Zoë, the first robot to map microbial life during a 2005 field expedition in Chile’s Atacama Desert, is returning for another go-around. This month, on a NASA astrobiology mission led by Carnegie Mellon University and the SETI Institute, the autonomous and solar-powered robot is headed back into the world’s driest desert equipped with a one-meter drill to search for subsurface life.
As in the initial mission, Zoe will be testing new technologies and techniques necessary for exploring life on Mars. These new technologies will help NASA decide how to equip the rover set to follow in Curiosity’s tracks, finding life-friendly areas on Mars, in 2020.
“Direct evidence of life, if it exists, is more likely underground, beyond the current reach of rovers,” said David Wettergreen, research professor in Carnegie Mellon’s Robotics Institute and the principal investigator for the Life in the Atacama project. Zoë has been fitted with a drill made by Honeybee Robotics than can bore deep into the ground to search for those signs. “Chances improve with greater depth but we are first developing one-meter capability and integrating with a mobile robot,” Wettergreen added.
The robot will dredge up soil samples using the auger and analyze them with several on-board instruments, including the Mars Microbeam Raman Spectrometer. The Spectrometer, an early candidate for the 2020 Mars mission, can analyze mineral and elemental composition of soil.
“We are measuring the subsurface habitats in which life survives, determining what factors are important, and learning about one of the Earth’s harshest climates,” said Planetary Geologist Nathalie Cabrol, senior research scientist at the Carl Sagan Center of the SETI Institute. Cabrol is the science lead for the Life in the Atacama project.
The project collaborators include Honeybee, the Universidad Catolica del Norte in Chile, the University of Tennessee, Washington University and the Jet Propulsion Laboratory (JPL).
In the first year of the three year project, the team visited a variety of sites in the Atacama without Zoe, using a neutron detection instrument that measures hydrogen abundance to quantify moisture. They also tested several spectrometers to measure mineral and elemental composition of soils, and other instruments, including boring holes with hand-held drilling equipment and manually operated instruments.
These findings will provide a comparison to what the robot can do automatically during field experiments over the next two years.
The team confirmed the presences of microorganisms are present in the Atacama soils, even though they are extremely scarce. They also discovered a problem with one of the instruments, called the Dynamic Albedo of Neutrons (DAN). The radioactive tritium in the DAN’s neutron generator had decayed to the point that it could no longer function.
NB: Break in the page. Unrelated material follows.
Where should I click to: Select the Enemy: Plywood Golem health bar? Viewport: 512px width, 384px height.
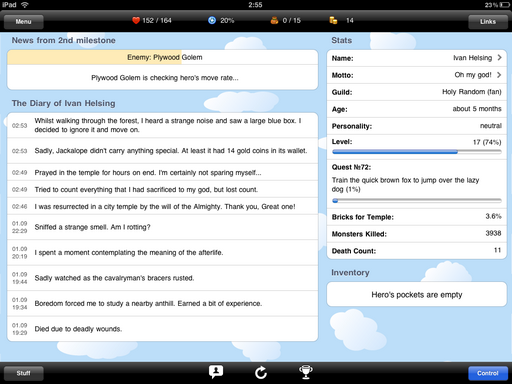click(x=163, y=57)
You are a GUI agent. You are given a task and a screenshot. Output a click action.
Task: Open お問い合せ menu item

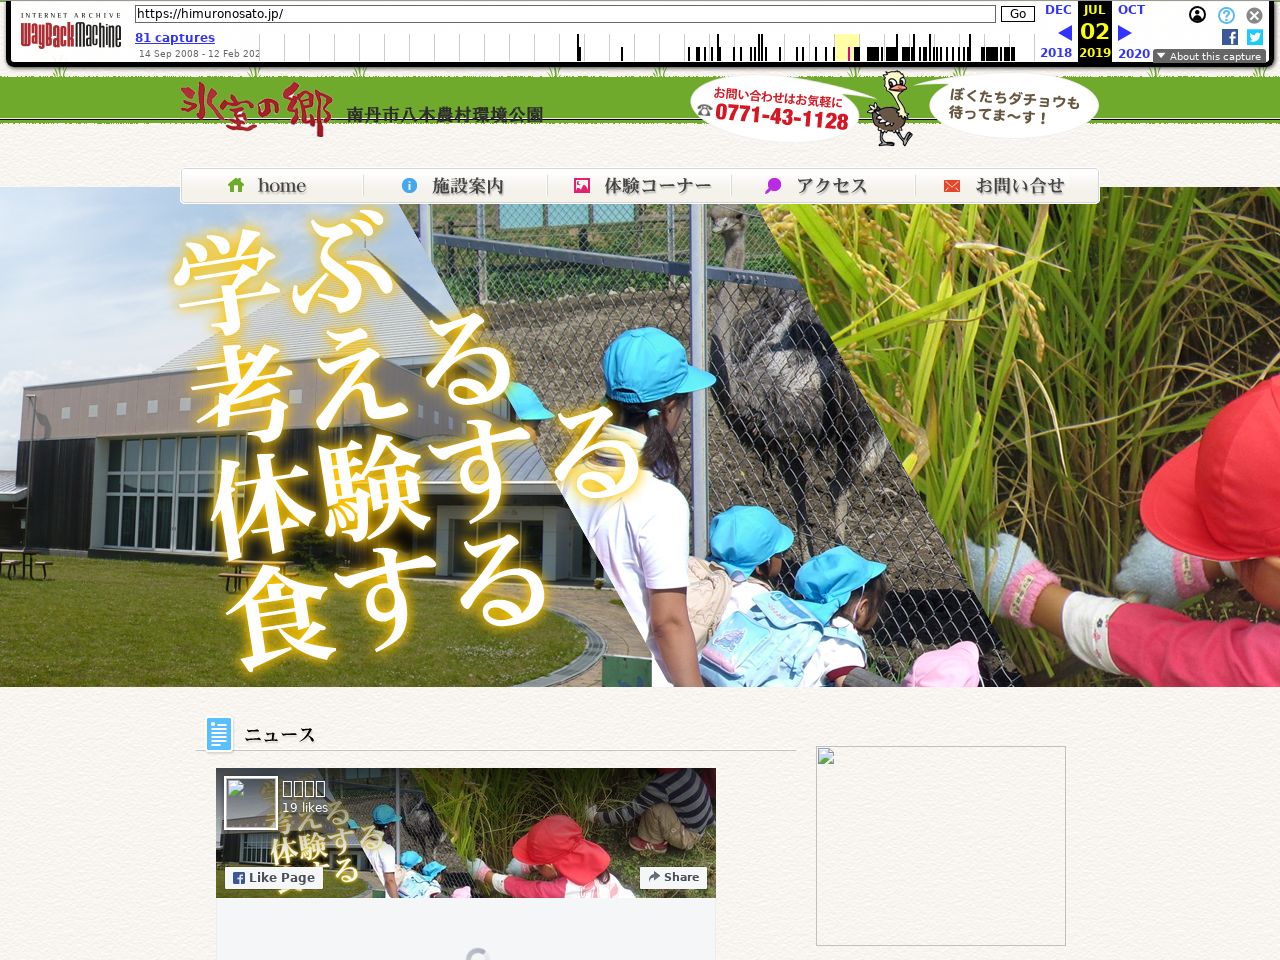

NASA had planned to use an identical DAN that is already onboard Curiosity later in the mission, but the Atacama test revealed that the instrument would not survive as long as planned.
In preparation for two weeks of scientific field experiments, Zoe will undergo engineering tests in Chile this week. The robot will venture into the desert on Jun 17 and will cover an 18-30 mile journey in the hyper-arid core of the desert. The team anticipates one to two drilling operations each day. They will be posting updates during the experiment timeframe on the project website.
Zoë’s previous expeditions have focused on technology for autonomous operation for the robot. Wettergreen said that this expedition’s focus will be on gathering scientific data. “Now, we think of the robot as a tool to collect specific data from specific locations, rather than as a machine that drives around,” he said.
A specific goal of the project is to have multiple days of completely autonomous operation executing the scientists’ plans regarding where they want the robot to go and how much data to collect at each point. Zoë will then hibernate for the night and automatically resume its plan when the sun returns.
A four-wheeled robot approximately nine feet long and six feet wide, Zoë is powered by a solar array measuring three square meters that lies flat atop its body, generating power with high-efficiency gallium arsenide solar cells. The robot operates primarily during the day due to being totally solar powered, though they do anticipate it doing some processing of scientific samples overnight.